V. Vuik1, M. Huis in 't Veld1 , M. Benit1, N. Tack2
1 HKV, The Netherlands; 2 HaskoningDHV Nederland BV , The Netherlands
*Corresponding author: nynke.tack@rhdhv.com
Introduction
Due to climate change, larger and more powerful storms are anticipated on the IJsselmeer. Therefore, the safety requirements are elevated, resulting in the necessity to reinforce the IJsselmeer dyke. During the exploration phase of this dike reinforcement multiple design options were considered including a foreshore to reduce wave-overtopping.
Studies and other projects, like the Houtribdijk and the Prinshendrik Zanddijk, have shown that a sandy foreshore nourishment can be an effective solution to reduce the wave impact on the primary barrier. In addition, foreshores contribute greatly to strengthening local biodiversity, which is crucial for a sustainable, future ecosystem. For the reinforcement of the IJsselmeer dyke a combination of a dam and foreshore was shown to be the preferred solution.
Objective and Methods
The objective of the study is to quantify the extent to which a combination of a dam and a natural foreshore can reduce the wave impact on the structures behind it, specifically in the case of the traditional IJsselmeer dyke.
The methodology used to quantify this impact consists of two steps. In the first step, the foreshore has been recreated in miniature during a physical wave flume test at Deltares. Three different configurations of the dam were tested, altering the structure and the height above the water surface. Additionally, the length of the foreshore was varied to determine its impact on wave head height. For each configuration, stability and several hydraulic loads were measured.
In step 2, the parameters from the wave flume test were utilized to determine the correction factors and uncertainties of the SWASH-wave model. This model was then employed to create new HRD databases, storing information about the influence of different foreshore designs on water height, wave height, period, and direction.

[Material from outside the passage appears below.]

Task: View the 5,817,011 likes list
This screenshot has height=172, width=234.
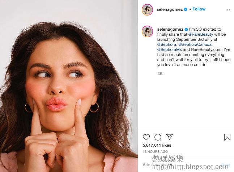Action: pos(157,145)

By inputting these databases, the erosion and stability (GEBU/GEKB) modules were run, resulting in the final failure probabilities of the foreshore design.
Results
Our study demonstrates that integrating physical tests with modeling offers an effective approach for assessing the influence of nature-based foreshores on wave loads affecting defense structures. Key takeaways include:
- Stone Gradation and Height: Stone gradation and height significantly impact dam stability. We observed that the stability of stone gravels (ranging from 300-1,000 kg) in the topsoil depends on relative water depth compared to the crest level. Reducing stone gradation to 40-200 kg and 1-50 kg in the toe zone and inner foreshore, respectively, minimized damage. Dam height adjustments affected stability differently at the front and back.
- Foreshore Length and Water Level Changes: Foreshore length directly correlates with water level variations. Our tests on foreshores of 40, 60, and 100 meters revealed distinct water level rises. These variations depended on foreshore length and water depths. Longer foreshores led to greater energy dissipation and improved wave reduction.
- Failure Probability Assessment: Foreshore lengths between 40 and 120 meters meet water safety standards. Depending on dyke location, failure probabilities range from 1 in 61,224 years to 1 in 295,930 years.
These insights can inform future reinforcement projects, allowing informed comparisons between traditional and nature-based solutions.
Schematic representation of the model train from base loads to local hydraulic loads, through the foreshore, to a failure probability calculation with the GEBU/GEKB module.